First NET rankings released (replacing the RPI this year): https://www.ncaa.com/rankings/basketball-men/d1/ncaa-mens-basketball-net-rankings
OSU #1, Michigan 4th, MSU 7, and Wisconsin 8
4 B1G teams in the top 8, 8 in the top 20. Definitely a better start for the conference, and will make a ton of difference come tourney time if the B1G can keep this up for the next month or so.
This is the new NCAA Selection Committee metric. When it was announced I wrote about how the lack of transparency was concerning. That hasn’t really changed.
This graphic is basically all the information the NCAA has provided about what goes into the NET.
Regardless of how much the black box nature of the metric annoys me, it bodes well for the Big Ten that so many teams are ranked highly right now.
If the Big Ten can nab a few key wins off of the ACC this week, conference should be in a strong position come March.
It is also ridiculous but not surprising that we don’t get any sort of rating measure. There’s no indication of how far 1 is from 2 or 5 is from 50. Strictly numbered ranks.
It is also probably way too early to release this. If you ran KenPom without preseason factors right now it would probably look wonky. The RPI after Thanksgiving probably looks wonky every year.
What is the deal with the plus/minus signs in Net Efficiency? Should they be opposite for offense and defense. Eg, steams are good on defense and bad on offense.
Under the O and the D? They are just explaining how possessions are calculated:
FGA + TO - OR + .475 * FTA is the standard for estimating possessions in college hoops.
The interesting thing to me is that Section 2 essentially takes margin of victory/loss into account, which was something the NCAA has never allowed in football and wasn’t in the RPI calculation. In the BCS era, all the football computer algorithms had to be switched so as not to account for margin. And now it’s in the NET for all intents and purposes.
It will be interesting to see if some scores are run up come late February/early March by bubble teams…
Kind of surprised that OSU is so high in their rankings, but when you consider they beat two decent teams on the road and their margin of victory was 9 points in each (thereby avoiding the collapsing margin of victory penalty in NET), it sort of makes sense.
Correct… but you also have “efficiency margin” which is essentially normalized margin of victory… just uncapped.

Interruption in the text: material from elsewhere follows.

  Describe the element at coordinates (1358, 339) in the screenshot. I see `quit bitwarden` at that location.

And then also “margin of victory” capped at 10 points. The whole thing makes no sense.
Well, yes. Would you expect a system that had Loyola Marymount ranked ahead of Kansas to make sense?

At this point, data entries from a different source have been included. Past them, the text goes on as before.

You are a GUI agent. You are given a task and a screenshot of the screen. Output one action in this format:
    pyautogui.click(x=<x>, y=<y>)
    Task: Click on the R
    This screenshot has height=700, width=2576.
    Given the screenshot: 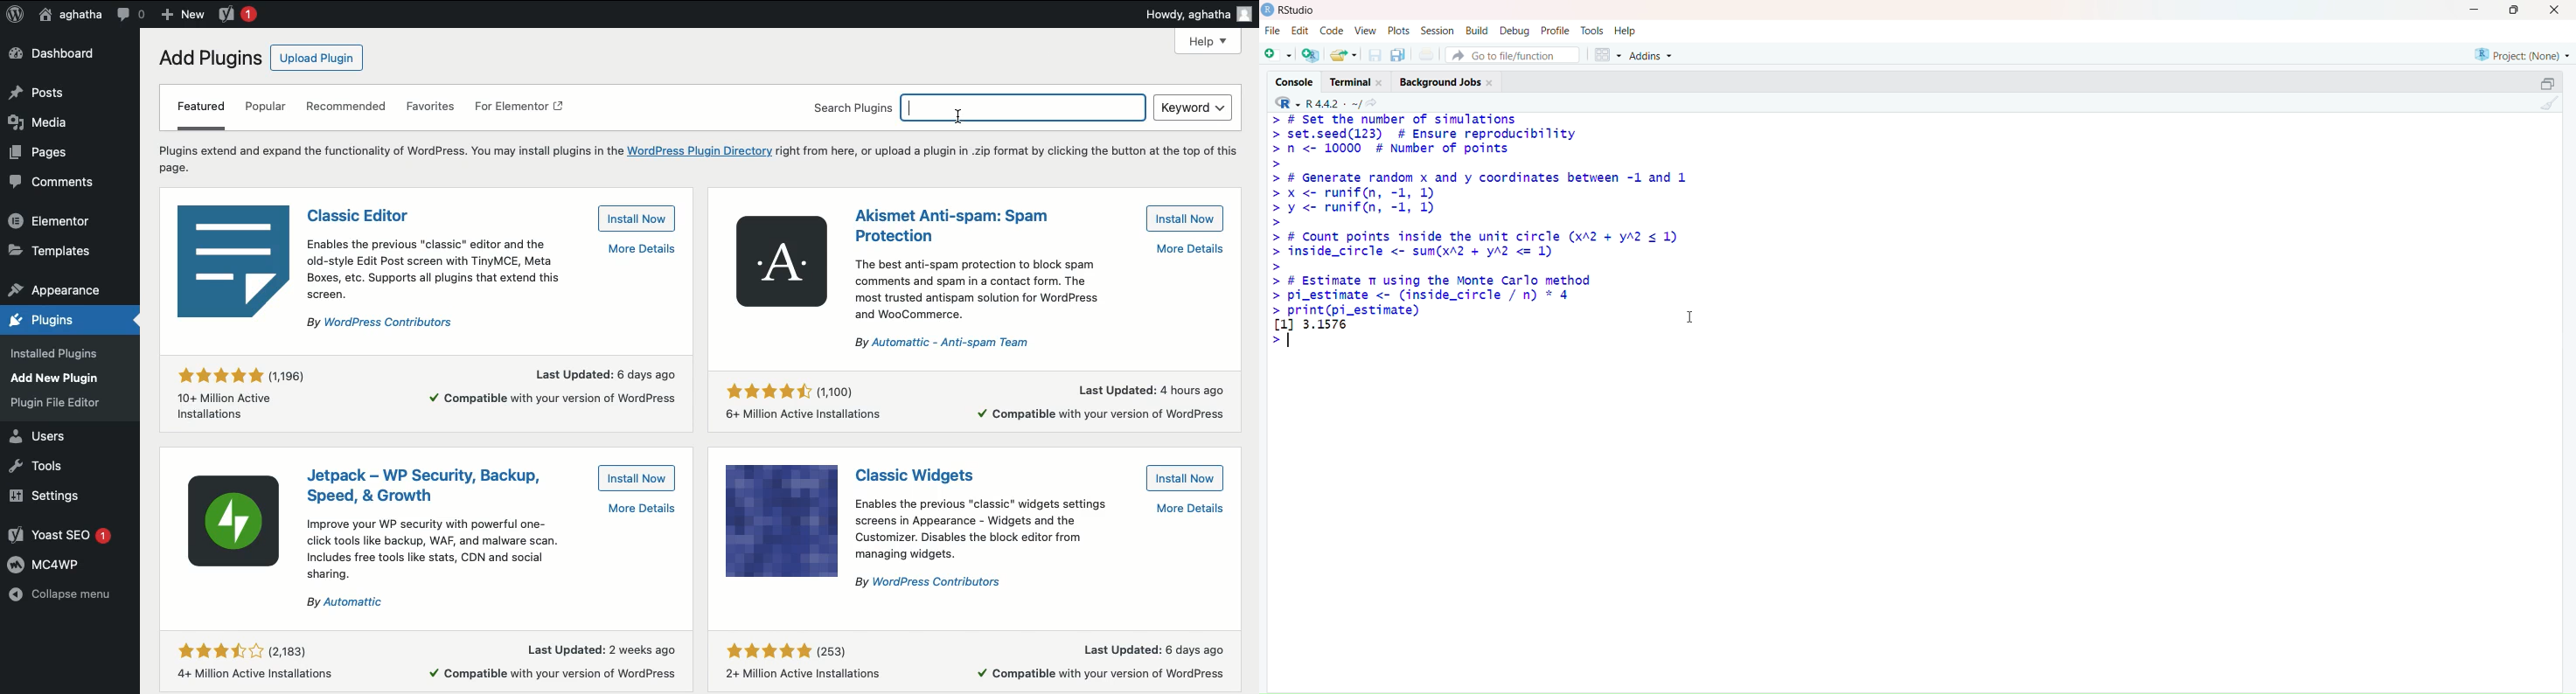 What is the action you would take?
    pyautogui.click(x=1287, y=101)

I’m worried about process not results. Any ranking system that doesn’t factor in last season is going to have some wacky results early in the year.
You don’t see these sort of outliers in something like KenPom because he puts so much emphasis on the preseason stuff to prevent those sort of outliers (and make things more predictive).

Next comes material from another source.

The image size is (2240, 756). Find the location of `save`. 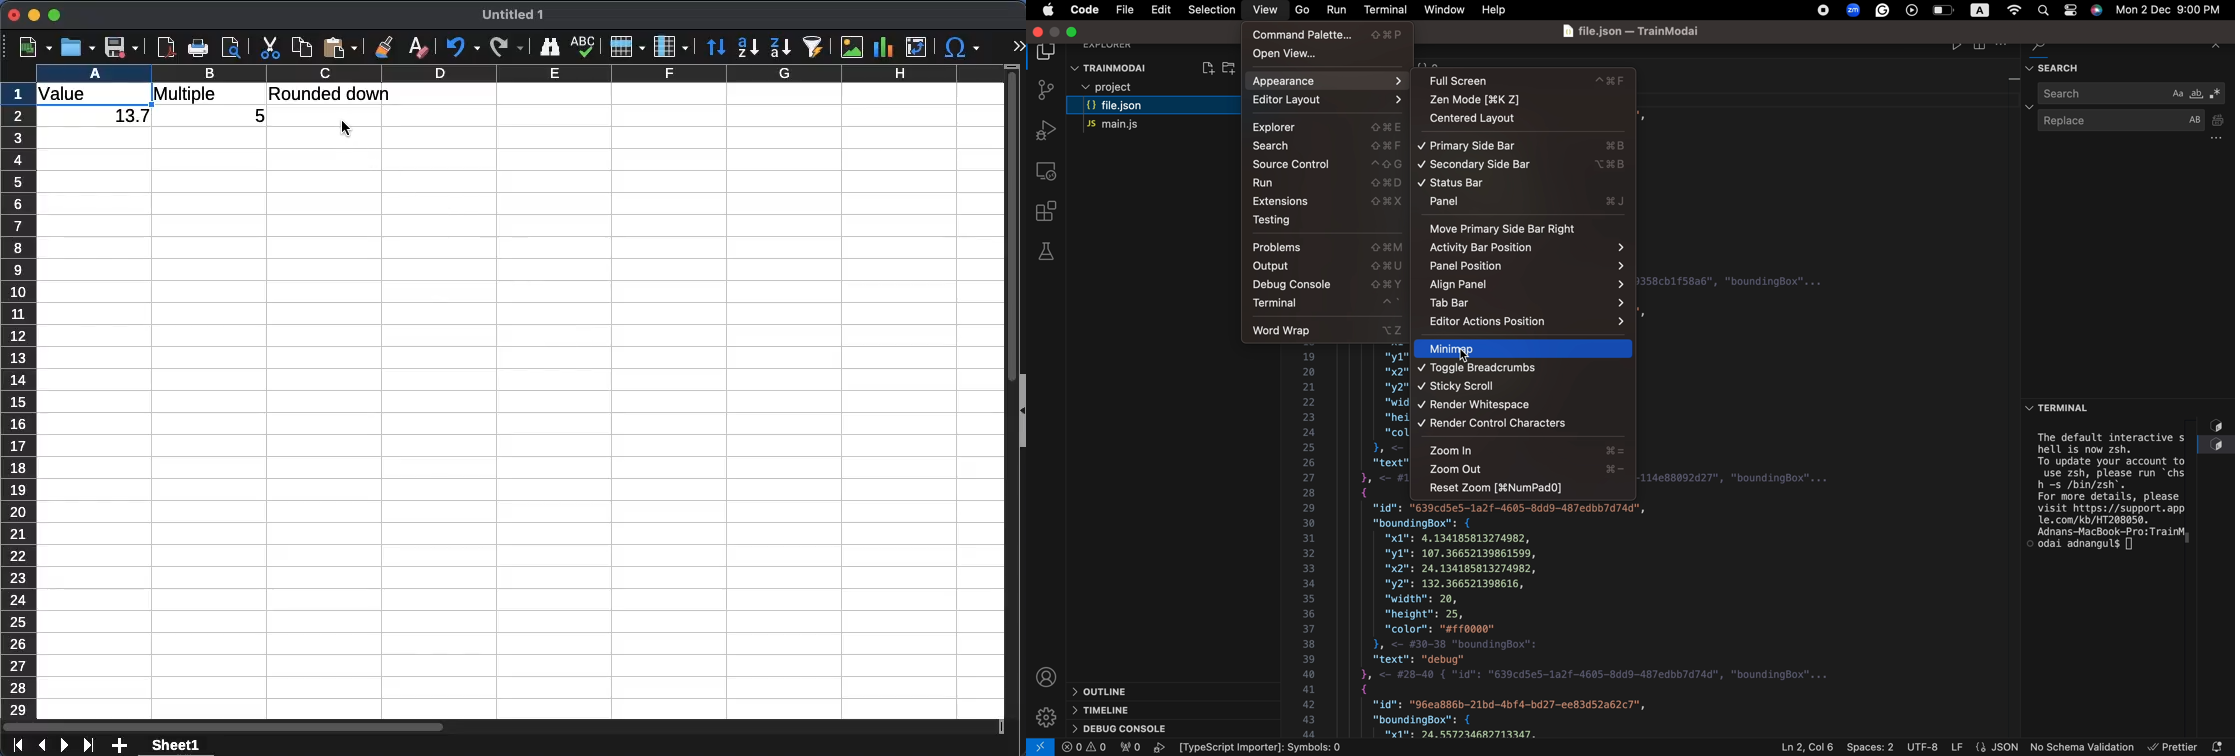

I accept the #4 ranking on this. Great news also 4 B1G teams in the top ten. Espn has B1G second only to ACC in non conf win %. Hopefully the ACC Challenge will reverse that stat.
Too early.
So at what point do the “results” of the “process” have to pass the eyeball test, not to mention the laugh test? NET is already being dismissed and not taken seriously by people who actually watch the teams play.
Well I’m not saying releasing the numbers on Nov. 26th is smart.
Loyola Marymount is 4th in the RPI right now, but if we were still using the RPI then no one would look at that
The bigger problem is that we have no idea how NET is calculated beyond some basic talking points. It would be a little bit more convincing if they released last year’s end of year numbers like Gasaway suggests.
The RPI had many issues but it got things in the ball park by the end of the year. We also knew exactly how it was calculated.
Agreed on your penultimate paragraph. Best way to prove its worth is to use it on last years teams.